Hypertension Study Urges Lower Blood Pressure Goal
Hypertension patients can significantly reduce their risk of heart attack by aiming for a blood pressure even lower than what doctors traditionally advise, a new study reports.
The five-year international study, led by the University of Michigan at Ann Arbor, was conducted to help doctors determine just how low they need to go in treating patients with high blood pressure and reducing cardiovascular diseases and deaths.
Blood pressure is generally considered healthy if the systolic level--which measures the pressure of the blood flow when the heart beats--is 120 and the diastolic level--the pressure between heartbeats--is 80. In the past, doctors generally have accepted a diastolic pressure of 90 as the target for hypertensive patients.

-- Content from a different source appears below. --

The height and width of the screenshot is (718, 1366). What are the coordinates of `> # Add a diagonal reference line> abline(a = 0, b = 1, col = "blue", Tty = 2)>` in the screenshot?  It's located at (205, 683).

The findings suggest doctors could aim as low as 80.
During the study, patients were assigned to diastolic pressure targets of 80, 85 and 90. Investigators then followed their progress to see how many strokes, heart attacks or related deaths occurred.
Among patients whose diastolic pressure was reduced to 90, there were 84 heart attacks, while there were 64 heart attacks among those in the 85-level group and 61 in the 80-level group.

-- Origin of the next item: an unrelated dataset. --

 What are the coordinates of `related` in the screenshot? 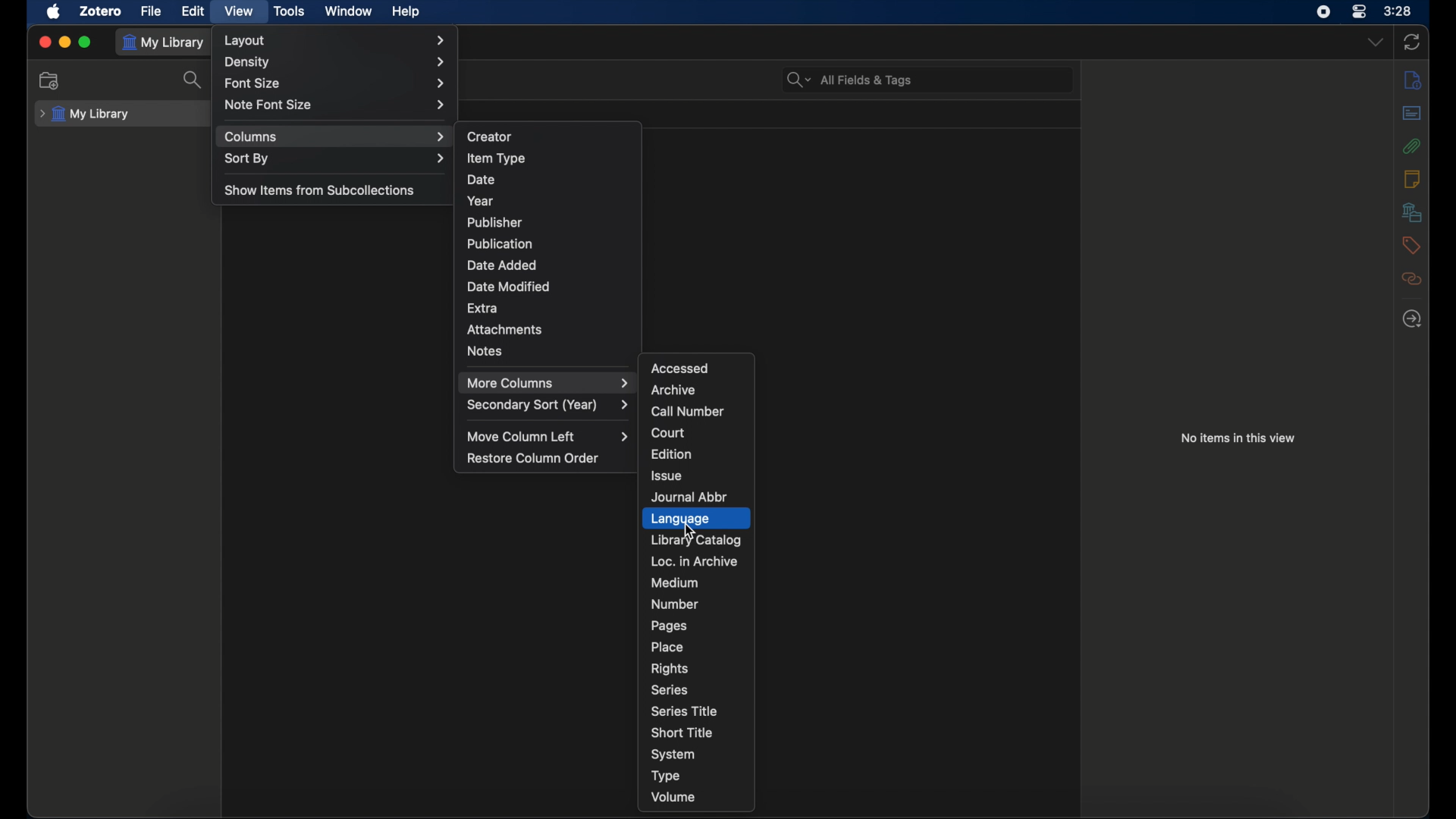 It's located at (1412, 277).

The results, if proved accurate, should encourage doctors to be even stricter in managing patients’ blood pressure, said Dr. Peter de Leeuw, a hypertension specialist at the University of Maastricht in the Netherlands.
During the study, patients received felodipine and other blood pressure medications to reach their target blood pressure level.
Among diabetics, the results were even more promising--researchers said that drastically lowering their blood pressure can halve the risk of major cardiovascular trouble. The study included 1,501 patients with diabetes and found that the risk of a major cardiovascular incident was halved for those who reduced their blood pressure to 80.
Results from the study, which involved 18,790 patients ages 50-80 in 26 countries, were being presented today at the annual meeting in Amsterdam of the International Society of Hypertension. The study was funded by U.S.-Swedish pharmaceutical company Astra Merck, which produces Plendil, a drug used in the research.